## Directions
Print the entries once more, unchanged.

————————

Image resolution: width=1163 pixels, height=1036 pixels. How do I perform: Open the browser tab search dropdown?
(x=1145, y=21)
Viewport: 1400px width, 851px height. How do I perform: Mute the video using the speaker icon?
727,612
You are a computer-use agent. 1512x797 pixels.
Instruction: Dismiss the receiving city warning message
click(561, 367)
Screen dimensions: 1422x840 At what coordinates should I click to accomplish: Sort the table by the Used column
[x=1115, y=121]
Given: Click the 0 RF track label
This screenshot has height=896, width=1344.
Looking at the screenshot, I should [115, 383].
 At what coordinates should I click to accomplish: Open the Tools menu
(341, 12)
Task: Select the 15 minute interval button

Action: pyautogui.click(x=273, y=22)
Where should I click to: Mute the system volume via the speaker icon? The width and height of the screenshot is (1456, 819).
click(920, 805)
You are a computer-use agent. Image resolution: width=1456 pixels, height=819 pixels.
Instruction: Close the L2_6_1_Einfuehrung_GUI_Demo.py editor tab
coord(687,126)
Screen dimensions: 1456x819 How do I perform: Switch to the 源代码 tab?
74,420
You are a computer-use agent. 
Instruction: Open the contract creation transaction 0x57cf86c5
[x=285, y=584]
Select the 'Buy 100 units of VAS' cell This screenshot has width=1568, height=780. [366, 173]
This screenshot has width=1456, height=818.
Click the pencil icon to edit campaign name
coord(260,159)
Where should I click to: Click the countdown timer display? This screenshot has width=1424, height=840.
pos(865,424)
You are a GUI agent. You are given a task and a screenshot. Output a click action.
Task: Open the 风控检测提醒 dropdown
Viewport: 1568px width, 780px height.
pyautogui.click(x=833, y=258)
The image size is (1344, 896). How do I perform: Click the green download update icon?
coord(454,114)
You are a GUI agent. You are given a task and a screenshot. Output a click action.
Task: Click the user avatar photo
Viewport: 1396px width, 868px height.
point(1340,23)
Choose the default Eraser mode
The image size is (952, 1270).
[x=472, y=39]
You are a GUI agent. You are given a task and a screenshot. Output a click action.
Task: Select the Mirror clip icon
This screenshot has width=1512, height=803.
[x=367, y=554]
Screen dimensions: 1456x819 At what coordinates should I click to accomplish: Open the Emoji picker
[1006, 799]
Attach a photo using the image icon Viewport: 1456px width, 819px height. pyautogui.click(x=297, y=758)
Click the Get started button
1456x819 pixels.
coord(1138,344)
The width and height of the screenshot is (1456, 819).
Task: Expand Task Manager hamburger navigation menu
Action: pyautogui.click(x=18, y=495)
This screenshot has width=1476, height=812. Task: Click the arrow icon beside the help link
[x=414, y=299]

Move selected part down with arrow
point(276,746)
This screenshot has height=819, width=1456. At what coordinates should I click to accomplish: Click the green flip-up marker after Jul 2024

————————

## Task answer
Image resolution: width=1163 pixels, height=1036 pixels. How do I perform: Open the browser tab search dropdown?
(x=1145, y=21)
Viewport: 1400px width, 851px height. How do I perform: Mute the video using the speaker icon?
727,612
You are a computer-use agent. 1512x797 pixels.
Instruction: Dismiss the receiving city warning message
click(561, 367)
Screen dimensions: 1422x840 At what coordinates should I click to accomplish: Sort the table by the Used column
[x=1115, y=121]
Given: Click the 0 RF track label
This screenshot has height=896, width=1344.
Looking at the screenshot, I should [115, 383].
 At what coordinates should I click to accomplish: Open the Tools menu
(341, 12)
Task: Select the 15 minute interval button

Action: pyautogui.click(x=273, y=22)
Where should I click to: Mute the system volume via the speaker icon? The width and height of the screenshot is (1456, 819).
click(920, 805)
You are a computer-use agent. Image resolution: width=1456 pixels, height=819 pixels.
Instruction: Close the L2_6_1_Einfuehrung_GUI_Demo.py editor tab
coord(687,126)
Screen dimensions: 1456x819 How do I perform: Switch to the 源代码 tab?
74,420
You are a computer-use agent. 
Instruction: Open the contract creation transaction 0x57cf86c5
[x=285, y=584]
Select the 'Buy 100 units of VAS' cell This screenshot has width=1568, height=780. [366, 173]
This screenshot has width=1456, height=818.
Click the pencil icon to edit campaign name
coord(260,159)
Where should I click to: Click the countdown timer display? This screenshot has width=1424, height=840.
pos(865,424)
You are a GUI agent. You are given a task and a screenshot. Output a click action.
Task: Open the 风控检测提醒 dropdown
Viewport: 1568px width, 780px height.
pyautogui.click(x=833, y=258)
The image size is (1344, 896). How do I perform: Click the green download update icon?
coord(454,114)
You are a GUI agent. You are given a task and a screenshot. Output a click action.
Task: Click the user avatar photo
Viewport: 1396px width, 868px height.
point(1340,23)
Choose the default Eraser mode
The image size is (952, 1270).
[x=472, y=39]
You are a GUI agent. You are given a task and a screenshot. Output a click action.
Task: Select the Mirror clip icon
This screenshot has width=1512, height=803.
[x=367, y=554]
Screen dimensions: 1456x819 At what coordinates should I click to accomplish: Open the Emoji picker
[1006, 799]
Attach a photo using the image icon Viewport: 1456px width, 819px height. pyautogui.click(x=297, y=758)
Click the Get started button
1456x819 pixels.
coord(1138,344)
The width and height of the screenshot is (1456, 819).
Task: Expand Task Manager hamburger navigation menu
Action: pyautogui.click(x=18, y=495)
This screenshot has width=1476, height=812. Task: Click the arrow icon beside the help link
[x=414, y=299]

Move selected part down with arrow
point(276,746)
This screenshot has height=819, width=1456. At what coordinates should I click to accomplish: Click the green flip-up marker after Jul 2024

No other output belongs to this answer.